Sulzberger, Cyrus Leo

(b. 27 October 1912 in New York City; d. 20 September 1993 in Paris, France), foreign correspondent and foreign affairs columnist for the New York Times for almost forty years and author of numerous books on foreign affairs.

Sulzberger was one of two children of Leo Sulzberger, a merchandiser in a cotton import firm, and Beatrice Josephi, a homemaker. Between 1926 and 1930 he attended the Horace Mann School for Boys in New York City. He next attended Harvard College and received a B.S. degree in 1934. Although his uncle Arthur Hays Sulzberger was the publisher of the New York Times, his immediate interests after college did not include newspaper reporting. He thought about becoming a poet, a forest ranger, or a magazine or book editor—something not connected with the family newspaper. However, to prepare to become a book editor, he took a position with the Pittsburgh Press as a reporter and rewrite man. Once employed as a newspaperman, he remained one, and in 1935 he went to work in the Washington Bureau of the United Press reporting on the Federal Reserve System, the Department of the Treasury, and the Department of Labor. In 1938 he left the United Press and wrote his first book, Sit Down with John L. Lewis.

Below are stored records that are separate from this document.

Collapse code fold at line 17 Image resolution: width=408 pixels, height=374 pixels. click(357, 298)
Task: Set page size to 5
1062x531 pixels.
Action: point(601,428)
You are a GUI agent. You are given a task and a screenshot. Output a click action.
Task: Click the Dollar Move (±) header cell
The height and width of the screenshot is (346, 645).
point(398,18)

Later that year Sulzberger decided to become a foreign affairs correspondent, and he went to Europe, where the Nazis had already taken over Austria and were threatening Czechoslovakia. He stopped first in London, where he worked as a freelance writer, but he soon obtained credentials from the North American Newspaper Alliance and became a stringer for the London Evening Standard. He next traveled to Vienna and then Prague, where he met with the Czechoslovakian president Edvard Benes, who advised him to become a foreign correspondent in the Balkans, an area where there were few or no American reporters.

Sulzberger heeded this advice and in 1938 and 1939 he visited all the Balkan countries as a reporter, writing articles for the London Evening Standard. When Mussolini’s Italian forces invaded Albania in April 1939, the United Press hired him to cover the invasion, which he did until its conclusion in May. Sometime during the spring of 1939 he also flew to London to meet with his uncle Arthur who asked him to work for the New York Times. He refused to join the family firm at this time, but he agreed to become the head of the Times Balkan bureau if war erupted.

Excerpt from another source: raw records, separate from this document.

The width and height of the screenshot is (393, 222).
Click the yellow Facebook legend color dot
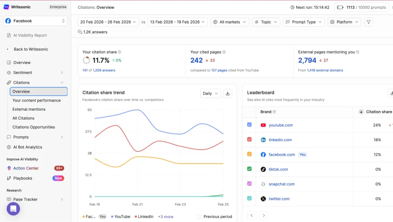[84, 217]
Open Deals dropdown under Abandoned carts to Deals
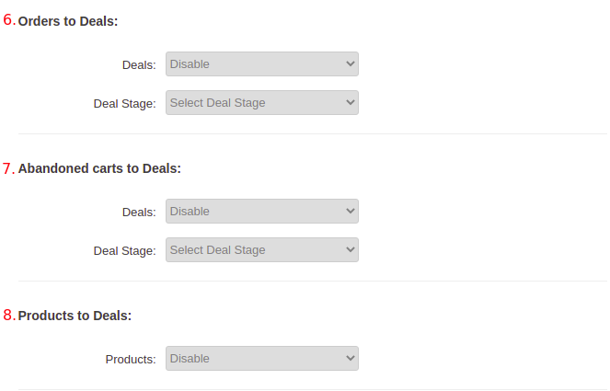The image size is (610, 391). [x=261, y=212]
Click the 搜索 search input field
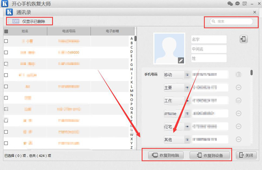Viewport: 262px width, 170px height. [x=231, y=21]
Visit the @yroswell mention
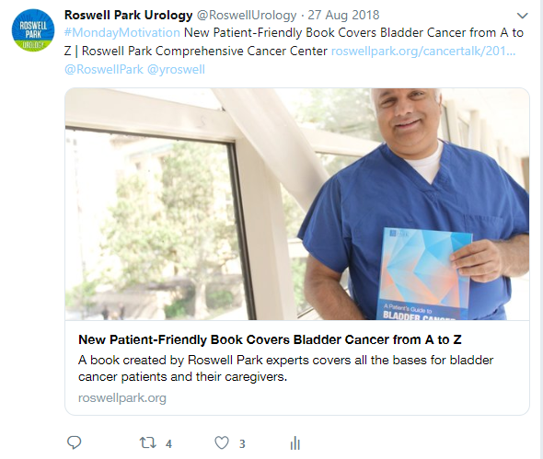Viewport: 543px width, 459px height. (176, 70)
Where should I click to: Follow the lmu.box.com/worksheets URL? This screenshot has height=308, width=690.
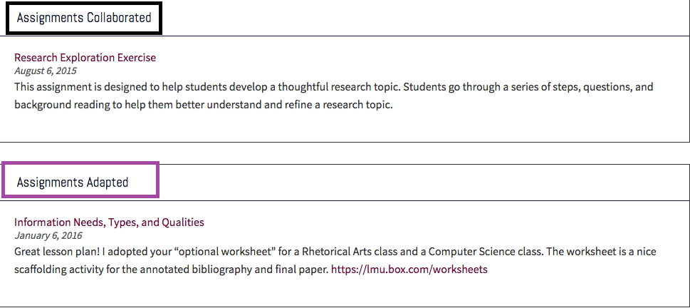tap(409, 270)
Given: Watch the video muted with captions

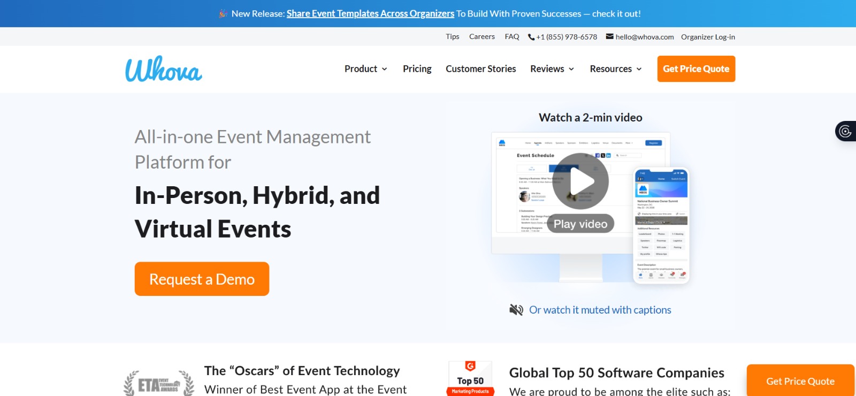Looking at the screenshot, I should point(600,310).
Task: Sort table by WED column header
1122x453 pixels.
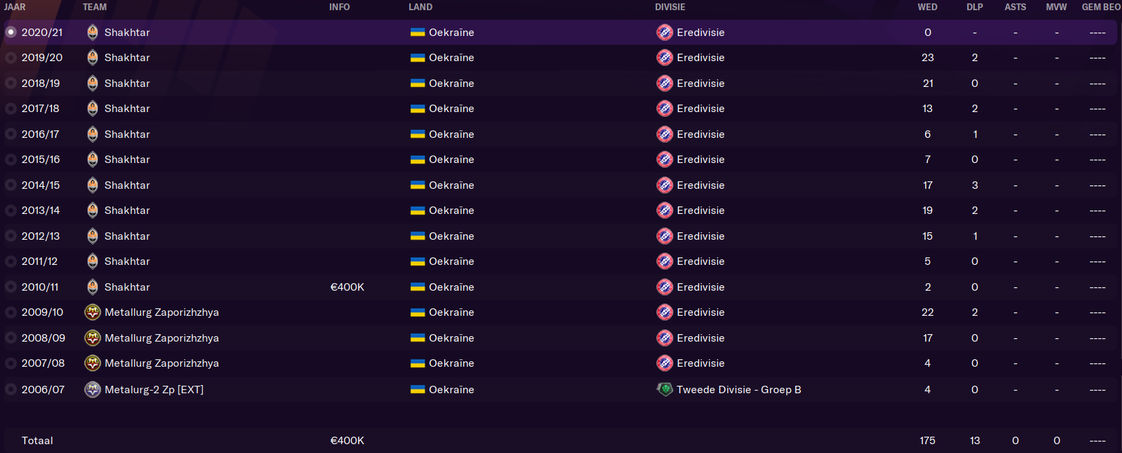Action: point(927,7)
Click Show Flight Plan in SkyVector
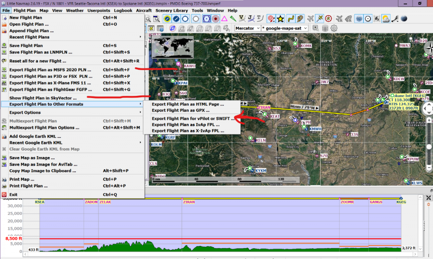433x259 pixels. click(x=43, y=98)
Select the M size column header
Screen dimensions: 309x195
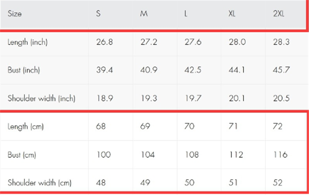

When Hitler invaded Poland on 1 September 1939, Sulzberger immediately honored his agreement and, during his first three years as a Times correspondent, traveled 100,000 miles to thirty countries located in the Balkans, North Africa, and the Middle East, as well as to the Soviet Union and Italy. His experiences during this period were harrowing. Late in 1939 he was arrested as an English spy in German-controlled Slovakia, but was soon released. During the summer of 1940, Axis propagandists started to attack him in their newspapers for his reporting, one calling him a “hate agent.” In April 1941 he left Belgrade just ahead of the German invasion and finally arrived in Greece, where the subsequent German advance forced him to escape to Turkey aboard a sponge fisher’s boat. In July of that year he went to the Soviet Union to cover its invasion by Germany and won a 1941 Overseas Press Club Award for his reporting on the German-Soviet front.

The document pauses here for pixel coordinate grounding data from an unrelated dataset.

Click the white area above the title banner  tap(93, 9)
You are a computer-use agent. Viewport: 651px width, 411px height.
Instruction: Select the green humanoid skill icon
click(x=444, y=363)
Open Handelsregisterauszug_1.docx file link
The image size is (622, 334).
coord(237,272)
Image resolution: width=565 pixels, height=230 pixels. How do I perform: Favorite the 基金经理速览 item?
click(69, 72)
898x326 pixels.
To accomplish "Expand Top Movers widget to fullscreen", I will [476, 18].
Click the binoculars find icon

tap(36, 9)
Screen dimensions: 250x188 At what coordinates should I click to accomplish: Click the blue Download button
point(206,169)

On 21 January 1942 in Beirut, Lebanon, Sulzberger married Marina Tatiana Lada, a Greek woman whom he had met several years earlier in Athens. The union produced two children. In September 1944 he was made the chief foreign correspondent of the New York Times and the head of its foreign service. He was stationed in Paris, which became his residence for the rest of his life. In this position he traveled around the world visiting many countries and interviewing prominent people, including ministers, presidents, dictators, generals, and royalty. Much of his reporting during his career was based on these types of interviews. His approach emanated from Sulzberger’s “great man” view of history—that the prime movers of world events were individuals, not ideologies. Among the many people he interviewed over the years were Charles de Gaulle, Winston Churchill, Dwight Eisenhower, the monarchs of Greece and Yugoslavia, Marshall Josip Tito, Jawaharlal Nehru, John F. Kennedy, Lyndon B. Johnson, Richard Nixon, Nikita Khrushchev, and Zhou Enlai, although it was not until the 1970s that he was finally permitted to visit China. Many of these individuals were willing to talk to him because they knew their views would be reported by a tough but objective correspondent and appear in one of the world’s most important newspapers. Sulzberger realized that it was his name and the newspaper behind him that often allowed him access to men and women in power.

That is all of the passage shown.